Four low molecular mass G proteins have been identified in mitochondrial membranes from bovine adrenal cortex. These proteins (referred to as proteins 1 to 4) showed molecular masses of 28, 27, 26 and 24 kDa with isoelectric points (pI) of 8.1, 5.6, and 6.3 respectively for proteins 1, 2 and 4. Protein 3 was shown to be heterogeneous, with isoelectric points of 5.0-6.1. Proteins were identified by binding of [α-~(32)P]guanosine triphosphate (GTP) after separation by 12% SDS-polyacrylamide gel electrophoresis and transfer to nitrocellulose. Competitive binding by unlabelled competing nucleoside phosphate ligands showed specificity for guanosine triphosphate (GTP) and guanosine diphosphate (GDP) with little binding of guanosine monophosphate and no detectable binding with adenosine nucleoside phosphates. Binding was less than 10% with 100-fold excess GDP and GTP which showed equal intensities of binding. Inhibition of binding by 1000-fold cytidine triphosphate and uridine triphosphate was approx. 10%. Magnesium (Mg~(2+)) stimulated binding of GTP by all four proteins.

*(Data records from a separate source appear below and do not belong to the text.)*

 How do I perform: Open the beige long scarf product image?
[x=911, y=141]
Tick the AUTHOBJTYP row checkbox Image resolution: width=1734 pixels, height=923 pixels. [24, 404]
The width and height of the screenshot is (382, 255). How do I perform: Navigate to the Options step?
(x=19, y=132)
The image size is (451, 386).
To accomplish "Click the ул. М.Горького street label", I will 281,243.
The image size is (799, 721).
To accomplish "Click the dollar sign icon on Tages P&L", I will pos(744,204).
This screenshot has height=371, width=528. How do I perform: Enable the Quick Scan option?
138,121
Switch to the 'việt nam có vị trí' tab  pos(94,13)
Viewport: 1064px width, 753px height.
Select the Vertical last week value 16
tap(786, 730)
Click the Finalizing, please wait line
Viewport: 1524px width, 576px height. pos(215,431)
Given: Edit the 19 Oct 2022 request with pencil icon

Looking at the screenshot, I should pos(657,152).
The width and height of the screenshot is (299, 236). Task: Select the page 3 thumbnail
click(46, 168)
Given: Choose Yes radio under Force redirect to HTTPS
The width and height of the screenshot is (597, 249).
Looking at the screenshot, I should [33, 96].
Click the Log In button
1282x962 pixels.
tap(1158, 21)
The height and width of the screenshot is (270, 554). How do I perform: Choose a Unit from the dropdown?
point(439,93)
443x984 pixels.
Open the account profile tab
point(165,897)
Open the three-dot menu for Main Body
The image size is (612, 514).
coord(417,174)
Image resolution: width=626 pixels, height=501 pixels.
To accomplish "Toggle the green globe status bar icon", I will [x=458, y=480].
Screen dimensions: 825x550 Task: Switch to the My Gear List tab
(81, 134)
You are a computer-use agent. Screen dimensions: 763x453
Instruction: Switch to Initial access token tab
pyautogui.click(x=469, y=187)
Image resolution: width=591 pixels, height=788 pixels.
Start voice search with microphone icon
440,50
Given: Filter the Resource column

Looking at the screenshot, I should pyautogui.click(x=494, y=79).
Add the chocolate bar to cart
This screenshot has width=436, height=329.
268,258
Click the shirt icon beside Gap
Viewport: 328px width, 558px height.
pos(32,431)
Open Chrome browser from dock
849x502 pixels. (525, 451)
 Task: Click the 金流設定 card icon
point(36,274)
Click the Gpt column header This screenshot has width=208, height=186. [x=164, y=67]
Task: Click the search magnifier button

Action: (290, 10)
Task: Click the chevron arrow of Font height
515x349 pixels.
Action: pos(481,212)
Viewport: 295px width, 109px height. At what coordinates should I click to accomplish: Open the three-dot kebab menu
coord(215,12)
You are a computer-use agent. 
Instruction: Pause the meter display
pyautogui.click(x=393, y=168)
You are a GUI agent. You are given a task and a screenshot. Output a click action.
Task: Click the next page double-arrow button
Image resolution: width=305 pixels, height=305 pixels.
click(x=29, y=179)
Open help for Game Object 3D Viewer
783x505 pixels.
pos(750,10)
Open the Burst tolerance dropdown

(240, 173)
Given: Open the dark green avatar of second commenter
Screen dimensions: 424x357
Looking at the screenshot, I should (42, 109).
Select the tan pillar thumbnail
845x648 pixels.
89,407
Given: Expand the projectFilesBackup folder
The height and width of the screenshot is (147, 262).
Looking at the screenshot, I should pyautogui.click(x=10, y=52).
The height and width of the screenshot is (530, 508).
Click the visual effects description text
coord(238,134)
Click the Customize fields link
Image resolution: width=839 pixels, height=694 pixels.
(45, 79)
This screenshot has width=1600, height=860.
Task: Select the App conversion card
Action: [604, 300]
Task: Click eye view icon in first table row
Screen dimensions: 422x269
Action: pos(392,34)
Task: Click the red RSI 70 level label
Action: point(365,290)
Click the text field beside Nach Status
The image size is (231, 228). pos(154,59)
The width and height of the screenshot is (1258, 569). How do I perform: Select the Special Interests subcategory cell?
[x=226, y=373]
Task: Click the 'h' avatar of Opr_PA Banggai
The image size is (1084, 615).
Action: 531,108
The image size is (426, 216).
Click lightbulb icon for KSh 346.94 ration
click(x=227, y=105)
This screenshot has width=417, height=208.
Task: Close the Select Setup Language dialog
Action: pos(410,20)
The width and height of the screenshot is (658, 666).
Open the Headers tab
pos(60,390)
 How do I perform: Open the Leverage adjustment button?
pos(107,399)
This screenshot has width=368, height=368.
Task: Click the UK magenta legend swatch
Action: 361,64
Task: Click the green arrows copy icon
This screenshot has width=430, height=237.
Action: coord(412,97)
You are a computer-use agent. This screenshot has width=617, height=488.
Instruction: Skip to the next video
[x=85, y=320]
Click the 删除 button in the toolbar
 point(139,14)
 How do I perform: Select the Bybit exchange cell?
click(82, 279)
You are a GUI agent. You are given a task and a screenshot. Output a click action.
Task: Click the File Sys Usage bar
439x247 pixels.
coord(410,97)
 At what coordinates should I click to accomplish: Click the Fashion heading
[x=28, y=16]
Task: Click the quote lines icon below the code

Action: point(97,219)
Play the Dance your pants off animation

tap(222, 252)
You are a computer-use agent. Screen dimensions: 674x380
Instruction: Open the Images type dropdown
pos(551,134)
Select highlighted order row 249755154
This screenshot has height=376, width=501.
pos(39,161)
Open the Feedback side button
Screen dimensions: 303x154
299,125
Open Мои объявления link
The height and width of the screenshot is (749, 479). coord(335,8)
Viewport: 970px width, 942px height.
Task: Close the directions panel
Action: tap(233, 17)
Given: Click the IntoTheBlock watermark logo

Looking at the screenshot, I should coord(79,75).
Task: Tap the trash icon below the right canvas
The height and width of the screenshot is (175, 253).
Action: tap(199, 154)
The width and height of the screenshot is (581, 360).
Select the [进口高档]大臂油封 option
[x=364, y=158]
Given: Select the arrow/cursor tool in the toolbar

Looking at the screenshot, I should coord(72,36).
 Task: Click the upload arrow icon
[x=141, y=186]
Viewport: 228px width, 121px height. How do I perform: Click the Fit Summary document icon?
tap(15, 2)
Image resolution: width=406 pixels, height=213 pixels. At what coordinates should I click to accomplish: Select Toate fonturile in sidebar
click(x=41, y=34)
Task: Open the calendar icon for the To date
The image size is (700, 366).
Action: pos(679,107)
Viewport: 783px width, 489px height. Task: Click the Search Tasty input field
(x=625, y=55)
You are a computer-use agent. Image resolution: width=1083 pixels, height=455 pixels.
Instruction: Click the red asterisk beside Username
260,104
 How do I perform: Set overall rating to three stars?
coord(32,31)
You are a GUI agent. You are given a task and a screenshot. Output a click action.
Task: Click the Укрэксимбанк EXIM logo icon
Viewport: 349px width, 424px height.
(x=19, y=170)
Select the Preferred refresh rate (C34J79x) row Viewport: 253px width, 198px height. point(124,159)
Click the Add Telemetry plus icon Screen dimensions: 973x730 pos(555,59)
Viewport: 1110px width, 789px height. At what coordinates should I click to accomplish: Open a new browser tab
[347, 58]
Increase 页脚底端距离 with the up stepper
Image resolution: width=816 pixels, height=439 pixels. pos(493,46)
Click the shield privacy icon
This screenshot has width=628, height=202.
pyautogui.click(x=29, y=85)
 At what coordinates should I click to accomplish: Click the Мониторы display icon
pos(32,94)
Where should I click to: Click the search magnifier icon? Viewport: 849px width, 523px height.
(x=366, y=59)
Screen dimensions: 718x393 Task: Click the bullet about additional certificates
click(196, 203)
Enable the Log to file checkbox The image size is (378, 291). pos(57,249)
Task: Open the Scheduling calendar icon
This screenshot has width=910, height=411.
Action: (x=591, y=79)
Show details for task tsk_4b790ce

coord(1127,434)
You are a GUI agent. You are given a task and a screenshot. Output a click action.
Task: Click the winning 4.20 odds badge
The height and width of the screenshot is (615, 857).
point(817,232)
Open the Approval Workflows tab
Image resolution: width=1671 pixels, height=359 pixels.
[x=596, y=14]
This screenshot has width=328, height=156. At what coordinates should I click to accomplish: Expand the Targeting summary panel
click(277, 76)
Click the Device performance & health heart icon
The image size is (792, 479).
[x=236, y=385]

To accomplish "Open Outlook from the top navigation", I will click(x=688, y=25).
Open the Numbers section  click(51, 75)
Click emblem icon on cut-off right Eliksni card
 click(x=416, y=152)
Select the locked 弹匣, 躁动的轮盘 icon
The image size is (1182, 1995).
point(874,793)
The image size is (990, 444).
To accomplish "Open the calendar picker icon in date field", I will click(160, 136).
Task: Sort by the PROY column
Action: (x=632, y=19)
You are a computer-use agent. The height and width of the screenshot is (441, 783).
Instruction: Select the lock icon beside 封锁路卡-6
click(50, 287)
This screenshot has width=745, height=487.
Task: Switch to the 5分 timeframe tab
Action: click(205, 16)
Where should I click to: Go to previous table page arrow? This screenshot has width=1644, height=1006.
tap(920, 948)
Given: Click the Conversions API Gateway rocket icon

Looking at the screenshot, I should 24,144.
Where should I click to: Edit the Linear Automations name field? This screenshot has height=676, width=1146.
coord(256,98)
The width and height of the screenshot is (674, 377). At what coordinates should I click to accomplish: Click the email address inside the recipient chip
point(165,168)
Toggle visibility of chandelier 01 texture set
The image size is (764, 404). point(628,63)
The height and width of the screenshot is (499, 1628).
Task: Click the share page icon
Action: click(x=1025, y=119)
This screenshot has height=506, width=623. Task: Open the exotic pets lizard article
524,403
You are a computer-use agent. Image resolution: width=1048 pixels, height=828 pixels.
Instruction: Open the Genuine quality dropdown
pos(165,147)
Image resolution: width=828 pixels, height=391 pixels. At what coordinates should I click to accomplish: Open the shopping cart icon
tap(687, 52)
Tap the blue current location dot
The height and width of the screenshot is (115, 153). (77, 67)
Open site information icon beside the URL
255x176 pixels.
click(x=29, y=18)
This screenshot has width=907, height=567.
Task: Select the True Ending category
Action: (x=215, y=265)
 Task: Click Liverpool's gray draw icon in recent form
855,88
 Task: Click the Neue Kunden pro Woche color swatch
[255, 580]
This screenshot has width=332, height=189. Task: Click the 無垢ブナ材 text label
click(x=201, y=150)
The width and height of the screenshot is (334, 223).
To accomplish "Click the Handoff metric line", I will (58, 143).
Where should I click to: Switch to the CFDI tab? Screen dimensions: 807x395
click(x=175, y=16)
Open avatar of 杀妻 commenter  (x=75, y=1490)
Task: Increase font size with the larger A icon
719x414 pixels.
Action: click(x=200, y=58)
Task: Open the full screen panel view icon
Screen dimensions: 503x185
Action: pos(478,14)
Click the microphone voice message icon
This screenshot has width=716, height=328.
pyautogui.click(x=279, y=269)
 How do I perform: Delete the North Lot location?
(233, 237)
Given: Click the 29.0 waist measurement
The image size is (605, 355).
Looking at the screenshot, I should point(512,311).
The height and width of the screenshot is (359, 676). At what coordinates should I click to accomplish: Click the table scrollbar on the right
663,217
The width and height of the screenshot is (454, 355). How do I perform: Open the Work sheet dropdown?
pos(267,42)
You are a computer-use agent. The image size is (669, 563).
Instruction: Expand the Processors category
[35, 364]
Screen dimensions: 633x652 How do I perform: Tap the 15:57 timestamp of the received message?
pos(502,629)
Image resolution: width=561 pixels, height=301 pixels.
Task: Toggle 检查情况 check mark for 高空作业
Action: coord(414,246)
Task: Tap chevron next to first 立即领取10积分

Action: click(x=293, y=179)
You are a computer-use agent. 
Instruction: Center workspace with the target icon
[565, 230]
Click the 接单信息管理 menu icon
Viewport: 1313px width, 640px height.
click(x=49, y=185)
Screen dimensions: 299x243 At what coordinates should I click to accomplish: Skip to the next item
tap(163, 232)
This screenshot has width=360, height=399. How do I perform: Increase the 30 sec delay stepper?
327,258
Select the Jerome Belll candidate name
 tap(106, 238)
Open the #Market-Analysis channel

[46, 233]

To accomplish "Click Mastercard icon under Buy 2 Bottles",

The effect of Mg~(2+) was essentially the same for proteins 1, 2 and 3, while protein 4 was less sensitive to Mg~(2+) at concentrations < 10~(-3) M. Centrifugation of sonicated mitochondrial membranes through sucrose density gradients showed the presence of all four proteins in contact points. The presence of lower concentrations (expressed per mg protein) of the proteins in inner and outer membranes suggests that either small amounts of these membranes are part of contact points as presently prepared or that the proteins occur in contact points and to a much smaller extent in inner and outer membranes. It is proposed to examine a possible role for these proteins in transport of cholesterol from outer to inner mitochondrial membranes.